╭─ Excerpted data
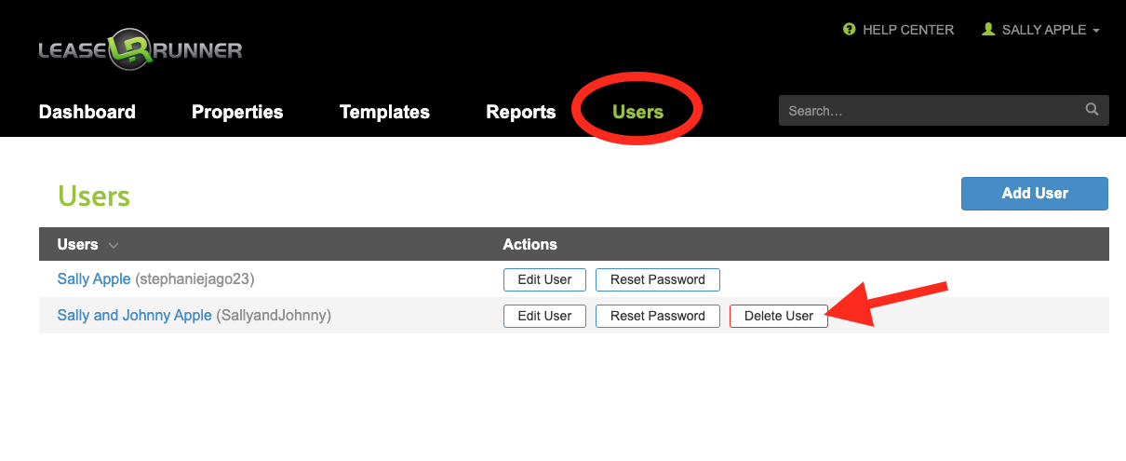The width and height of the screenshot is (1126, 461).
Task: Edit User for Sally and Johnny Apple
Action: pos(544,316)
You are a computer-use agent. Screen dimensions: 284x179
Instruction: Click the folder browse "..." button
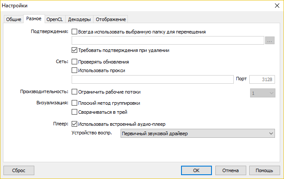click(x=269, y=41)
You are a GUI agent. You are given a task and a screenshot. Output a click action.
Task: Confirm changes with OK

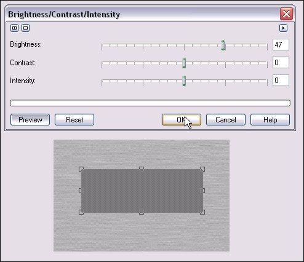point(182,120)
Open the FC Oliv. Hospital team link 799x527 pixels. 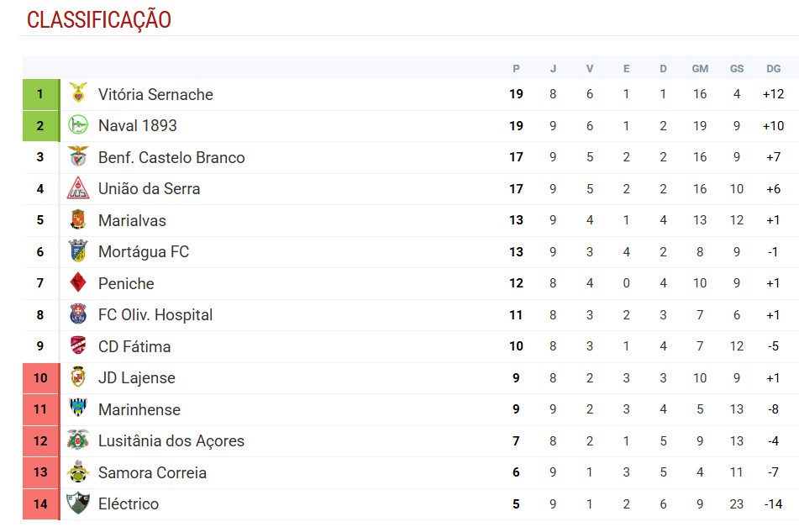pos(155,315)
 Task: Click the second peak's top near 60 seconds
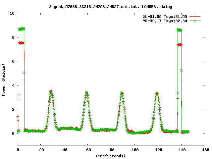(x=86, y=93)
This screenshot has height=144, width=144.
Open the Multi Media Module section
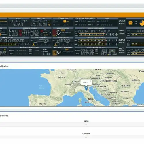(122, 50)
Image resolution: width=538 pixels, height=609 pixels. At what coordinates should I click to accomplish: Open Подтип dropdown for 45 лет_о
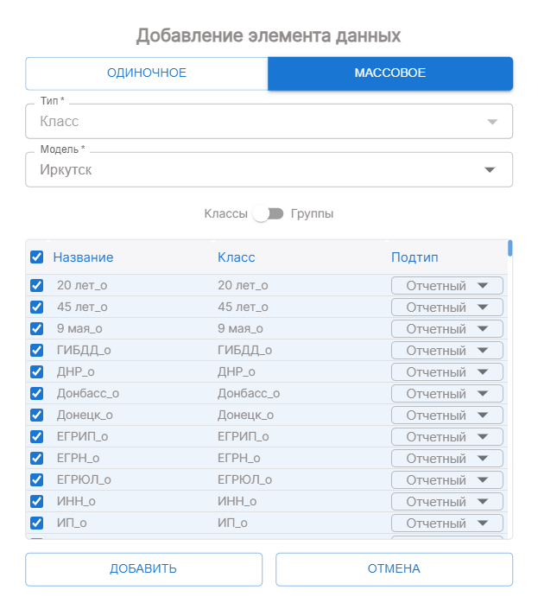click(446, 307)
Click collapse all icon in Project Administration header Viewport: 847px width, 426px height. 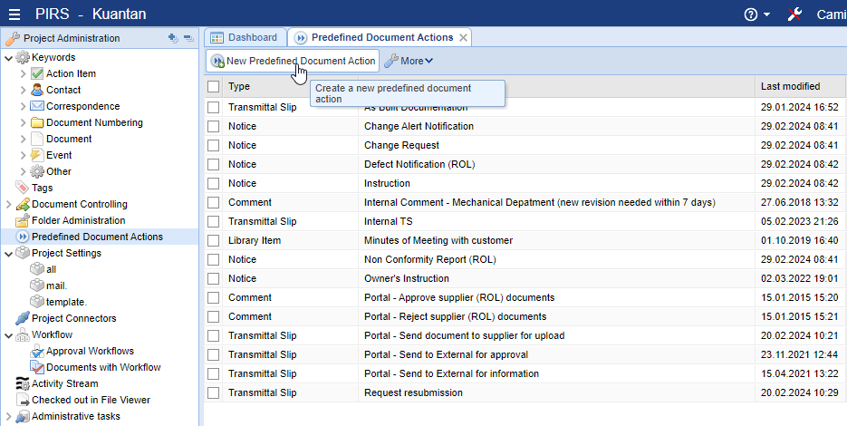(x=188, y=38)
╰─
Task objective |
Go through the listing above and find each line containing the string "agent"; copy those lines.

Response to this task |
You are a computer-use agent. Screen dimensions: 284x179
You are a GUI agent. You are given a task and a screenshot. Output a click action.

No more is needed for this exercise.